A 2003 survey conducted for the IRS Oversight Board indicates that 20
percent of Americans believe it's okay to cheat on taxes. Congressional
auditors found that almost two-thirds of all U.S. corporations paid no taxes
at all from 1996 to 2000. Experts estimate the annual "tax gap" -- the
difference between total taxes owed and what is actually collected by the
federal government -- at $311 billion. In fiscal 2004, that would have
covered three-quarters of the federal budget deficit. Or all of the outlays
for Medicare and veterans' health. Or simply 14 percent of the entire
federal budget.
The amount of uncollected revenue could be underestimated. Testifying at
hearing last year, IRS Commissioner Mark Everson said that tax gap
projections are based on 1988 data -- then the IRS finishes its current
research, the real shortfall probably will be higher...
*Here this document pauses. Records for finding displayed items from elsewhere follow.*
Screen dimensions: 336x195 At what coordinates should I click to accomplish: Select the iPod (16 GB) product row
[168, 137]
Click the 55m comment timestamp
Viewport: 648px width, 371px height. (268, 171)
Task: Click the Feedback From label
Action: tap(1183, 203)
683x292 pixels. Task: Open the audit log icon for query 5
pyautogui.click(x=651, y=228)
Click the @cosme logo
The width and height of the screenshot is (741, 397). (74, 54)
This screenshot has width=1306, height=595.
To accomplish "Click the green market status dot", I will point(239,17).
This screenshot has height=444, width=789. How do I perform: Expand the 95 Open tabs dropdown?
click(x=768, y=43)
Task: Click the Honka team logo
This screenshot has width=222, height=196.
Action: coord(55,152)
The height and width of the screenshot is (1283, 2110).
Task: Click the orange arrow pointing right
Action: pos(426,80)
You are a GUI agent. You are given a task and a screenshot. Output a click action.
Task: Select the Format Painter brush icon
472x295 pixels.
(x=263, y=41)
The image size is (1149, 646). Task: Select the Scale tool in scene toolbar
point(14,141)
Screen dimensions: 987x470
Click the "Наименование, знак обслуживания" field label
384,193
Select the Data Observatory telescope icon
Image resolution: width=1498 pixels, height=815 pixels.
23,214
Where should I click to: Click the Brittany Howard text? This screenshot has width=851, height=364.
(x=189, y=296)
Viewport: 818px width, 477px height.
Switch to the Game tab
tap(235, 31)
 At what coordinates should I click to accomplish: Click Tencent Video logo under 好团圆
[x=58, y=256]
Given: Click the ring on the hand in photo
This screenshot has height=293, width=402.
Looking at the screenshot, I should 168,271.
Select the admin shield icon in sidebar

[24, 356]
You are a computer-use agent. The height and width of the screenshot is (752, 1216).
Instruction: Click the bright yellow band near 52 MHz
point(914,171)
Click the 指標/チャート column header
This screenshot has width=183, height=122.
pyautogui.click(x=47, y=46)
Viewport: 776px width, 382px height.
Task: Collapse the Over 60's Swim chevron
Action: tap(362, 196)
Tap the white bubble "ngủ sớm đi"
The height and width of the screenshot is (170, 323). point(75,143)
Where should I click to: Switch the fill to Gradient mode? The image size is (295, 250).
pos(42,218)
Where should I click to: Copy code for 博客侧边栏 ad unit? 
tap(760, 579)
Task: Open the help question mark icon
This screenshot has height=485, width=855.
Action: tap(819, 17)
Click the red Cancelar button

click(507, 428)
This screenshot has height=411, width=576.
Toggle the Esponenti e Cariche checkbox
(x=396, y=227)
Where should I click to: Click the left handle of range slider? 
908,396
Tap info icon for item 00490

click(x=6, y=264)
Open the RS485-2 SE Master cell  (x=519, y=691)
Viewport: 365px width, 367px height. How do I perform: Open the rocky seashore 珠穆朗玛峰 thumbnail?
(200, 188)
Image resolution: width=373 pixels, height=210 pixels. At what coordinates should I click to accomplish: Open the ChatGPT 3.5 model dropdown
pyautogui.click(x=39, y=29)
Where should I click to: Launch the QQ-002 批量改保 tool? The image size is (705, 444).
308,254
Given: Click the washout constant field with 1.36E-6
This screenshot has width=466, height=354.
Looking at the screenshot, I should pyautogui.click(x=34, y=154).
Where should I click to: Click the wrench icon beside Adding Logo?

...According to the Transactional Records Access Clearinghouse (TRAC),
"major IRS programs to enforce the tax laws against businesses and
corporations are continuing to decline." For example, it also found that
audits for business taxpayers were down. Five years ago, three out of every
1,000 returns were audited; in fiscal 2003 that rate dropped to two out of
every 1,000 business tax returns. The decline in face-to-face audits for all
corporations was steeper: 15 audits per 1,000 returns in FY1999; seven per
1,000 in FY2003. The audit rate for "pass-through entities" also fell; 4.5
audits per 1,000 in 1999; 3.2 per 1,000 in 2003...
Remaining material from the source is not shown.